"Such people tend to maintain their overconfidence by concentrating on the easy parts of tasks while spending as little time as possible on the hard parts of tasks," said Joyce Ehrlinger from Washington State University in the US.
"A little bit of overconfidence can be helpful, but larger amounts of overconfidence can lead people to make bad decisions and to miss out on opportunities to learn," Ehrlinger added in the paper to be published in March in the Journal of Experimental Social Psychology.
But people who hold a growth mindset -- meaning they think intelligence is a changeable quality -- spend more time on the challenging parts of tasks, Consequently, their levels of confidence are more in line with their abilities.
The researchers note that overconfidence is a documented problem for drivers, motorcyclists, bungee jumpers, doctors and lawyers.
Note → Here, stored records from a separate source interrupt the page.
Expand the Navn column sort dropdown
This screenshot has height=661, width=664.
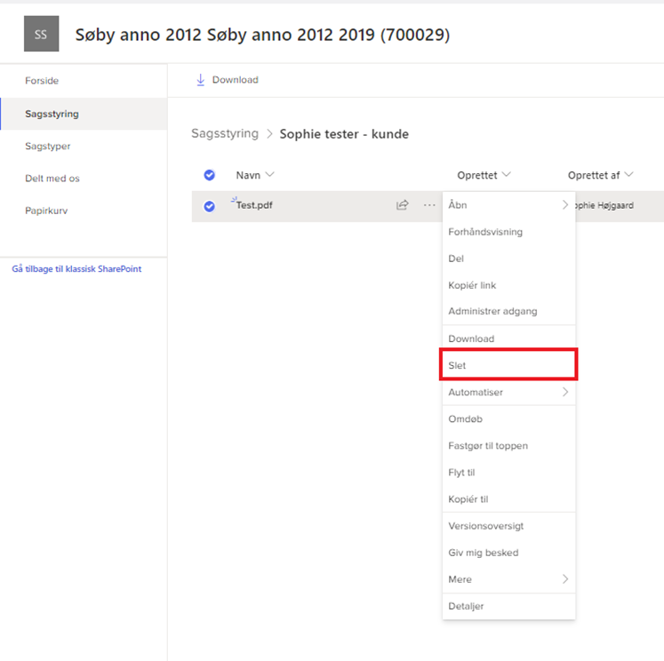tap(270, 175)

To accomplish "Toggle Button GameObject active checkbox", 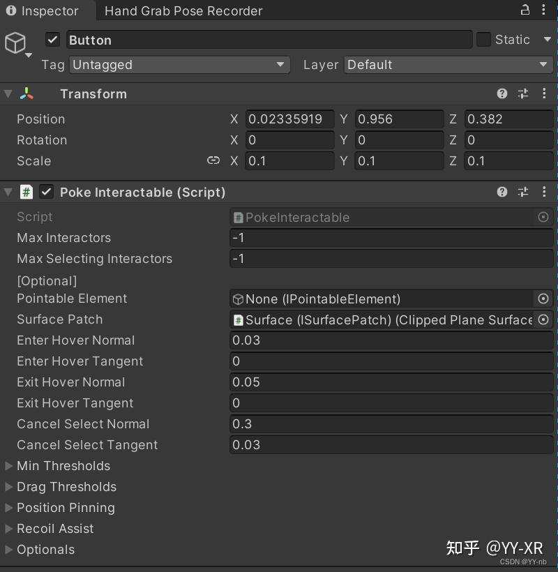I will point(52,39).
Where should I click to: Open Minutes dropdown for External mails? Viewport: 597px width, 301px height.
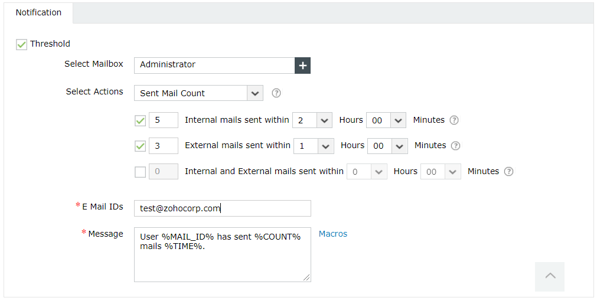click(387, 146)
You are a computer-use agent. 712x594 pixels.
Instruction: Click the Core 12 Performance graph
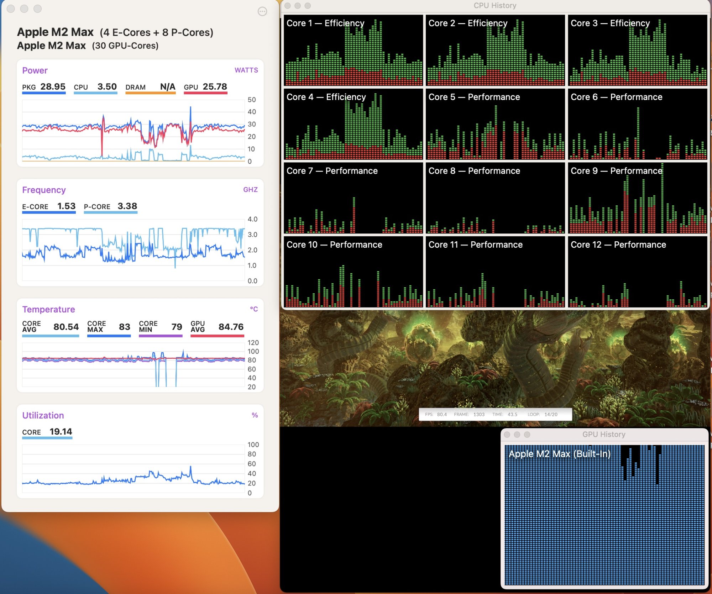pyautogui.click(x=637, y=272)
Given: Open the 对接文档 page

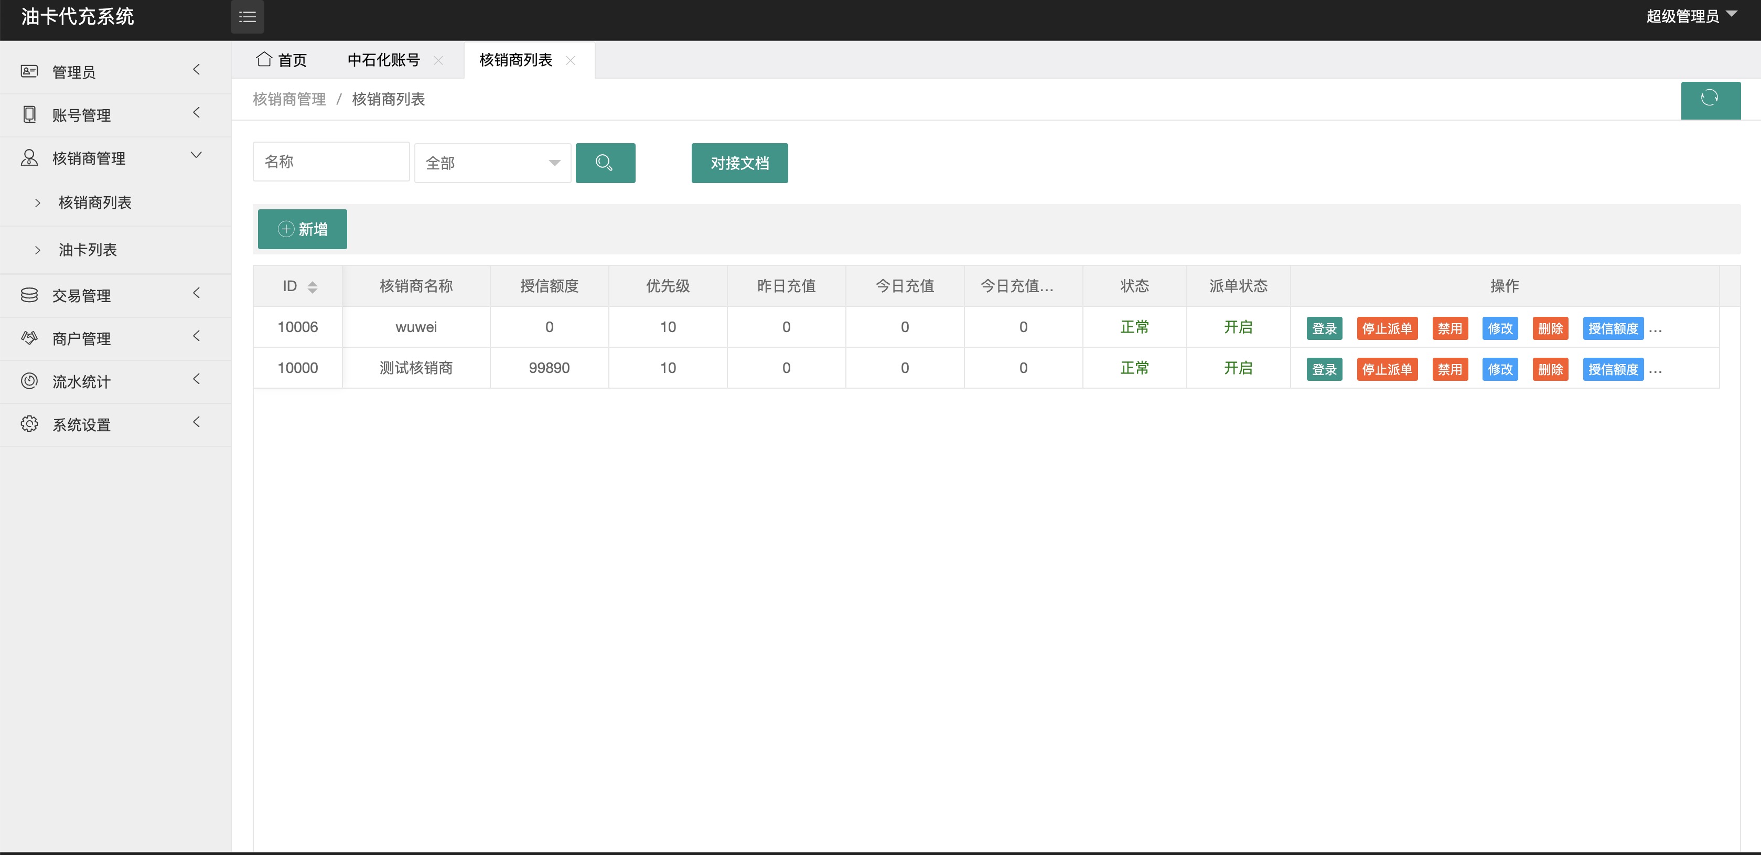Looking at the screenshot, I should 740,163.
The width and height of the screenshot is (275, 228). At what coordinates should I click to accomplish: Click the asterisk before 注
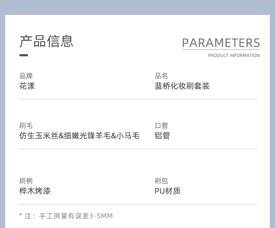(x=21, y=214)
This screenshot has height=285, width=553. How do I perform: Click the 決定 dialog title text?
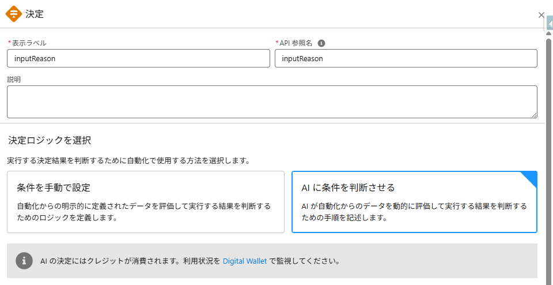point(35,14)
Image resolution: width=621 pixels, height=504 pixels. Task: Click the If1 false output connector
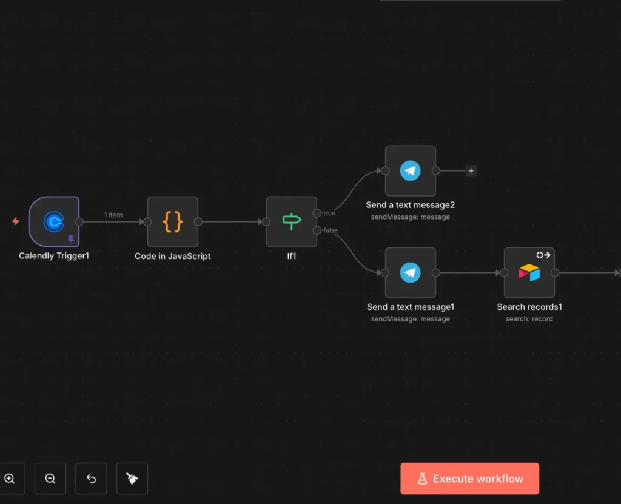(x=317, y=230)
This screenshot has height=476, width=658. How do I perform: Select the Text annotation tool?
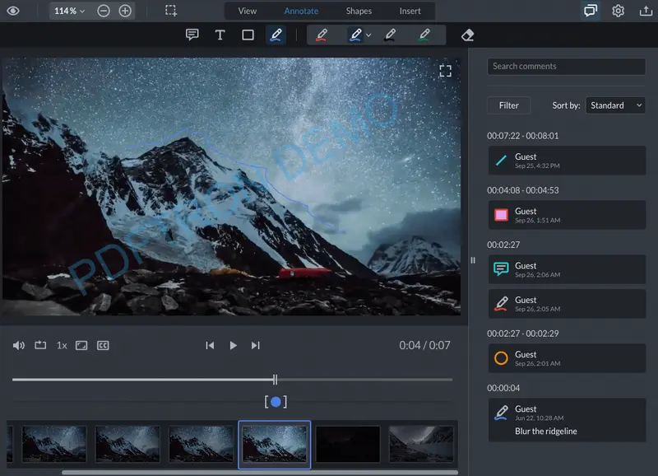point(220,35)
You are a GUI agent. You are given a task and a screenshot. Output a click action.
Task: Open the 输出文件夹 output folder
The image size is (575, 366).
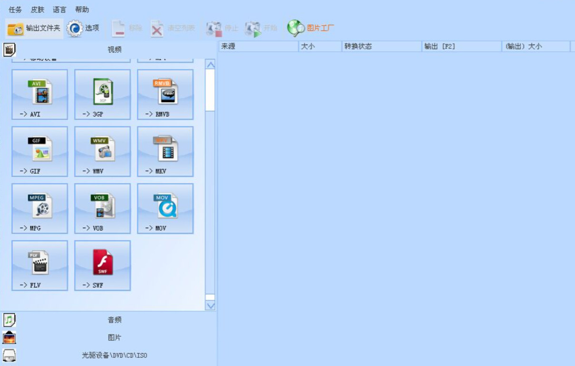pyautogui.click(x=34, y=29)
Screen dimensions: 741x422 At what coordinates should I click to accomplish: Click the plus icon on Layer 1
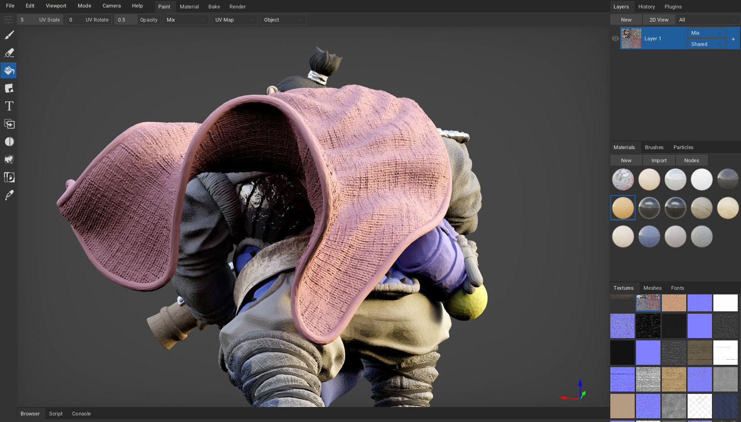pos(733,39)
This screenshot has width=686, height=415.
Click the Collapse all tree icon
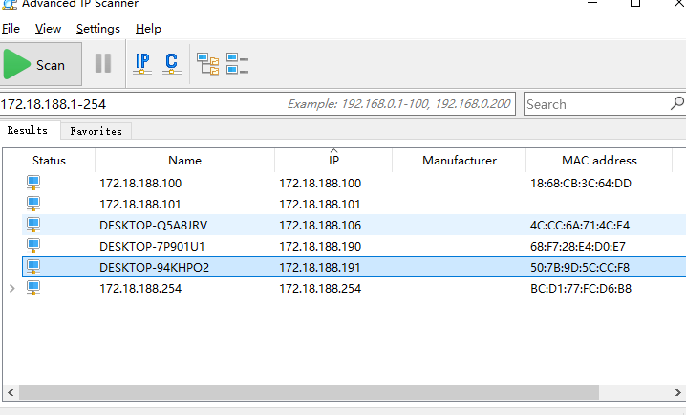[237, 64]
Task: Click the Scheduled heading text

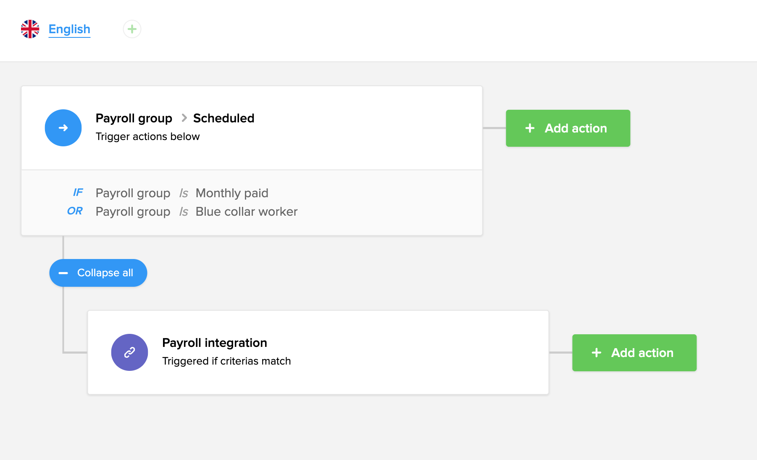Action: pyautogui.click(x=223, y=118)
According to the first of three studies, the researchers found that students who hold a fixed mindset about intelligence were more overconfident about their performance on a multiple-choice test than those with a growth mindset. The second study found that students with fixed mindsets devoted less attention to difficult problems and, consequently, displayed more overconfidence than those with growth mindsets.
Further evidence for this conclusion came from a third study, which showed that forcing fixed theorists to really look at the difficult as well as the easy parts of an intellectual task shook their confidence, inspiring more accurate impressions of their performance.
"We know that students' beliefs about intelligence are very consequential in the classroom and that interventions teach students a growth mindset lead to improvements in their grades," Ehrlinger said. "We also know that being overconfident keeps people from learning. You have to understand and acknowledge what you don't yet know in order to truly learn," Ehrlinger explained.